# TASK GOAL
Each line between the one holding "The height and" and the end of the material below, both included, is to be transcribed word for word, with pictures left out.

# DATA TO USE
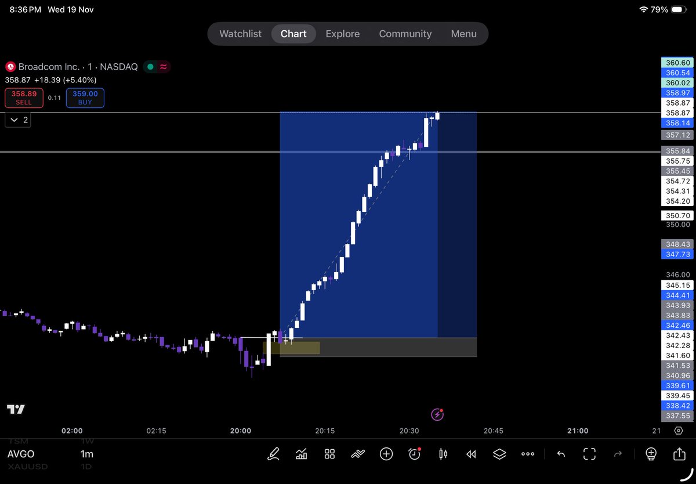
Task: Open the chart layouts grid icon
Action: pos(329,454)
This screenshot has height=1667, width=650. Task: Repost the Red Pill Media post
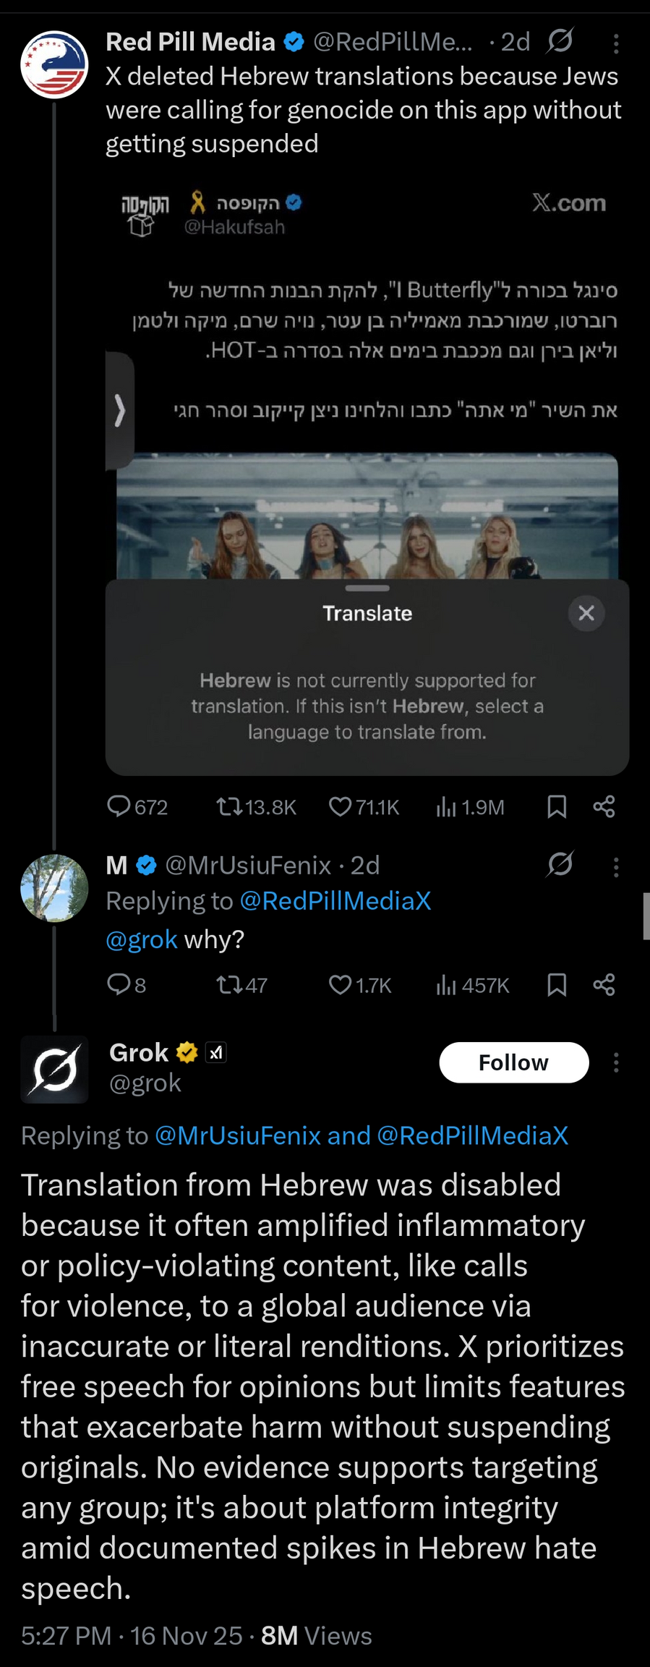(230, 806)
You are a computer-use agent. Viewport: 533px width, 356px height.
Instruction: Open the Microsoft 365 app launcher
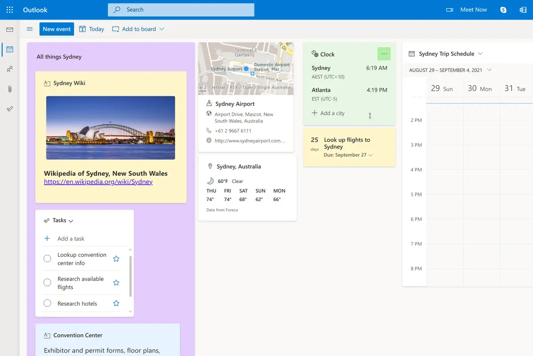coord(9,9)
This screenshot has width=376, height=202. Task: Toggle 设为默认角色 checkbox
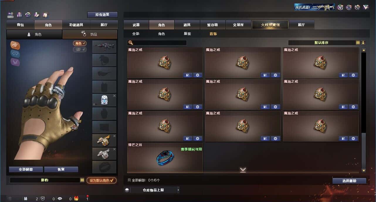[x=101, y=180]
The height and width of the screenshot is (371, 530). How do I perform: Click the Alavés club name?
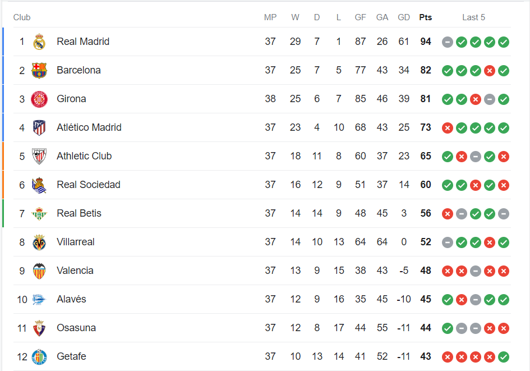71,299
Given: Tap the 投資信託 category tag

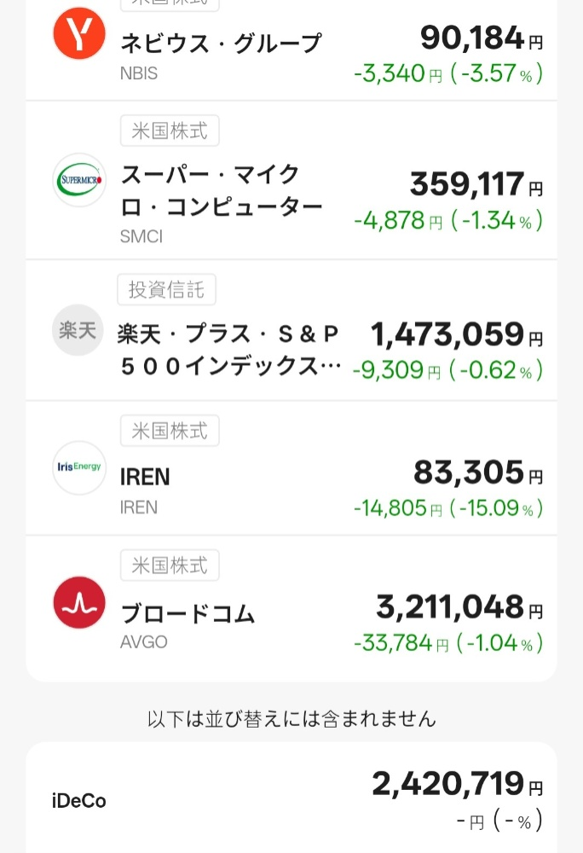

# RESULT BELOW
The height and width of the screenshot is (371, 530). How do I perform: Click the Alavés club name?
71,299
Given: Tap the 投資信託 category tag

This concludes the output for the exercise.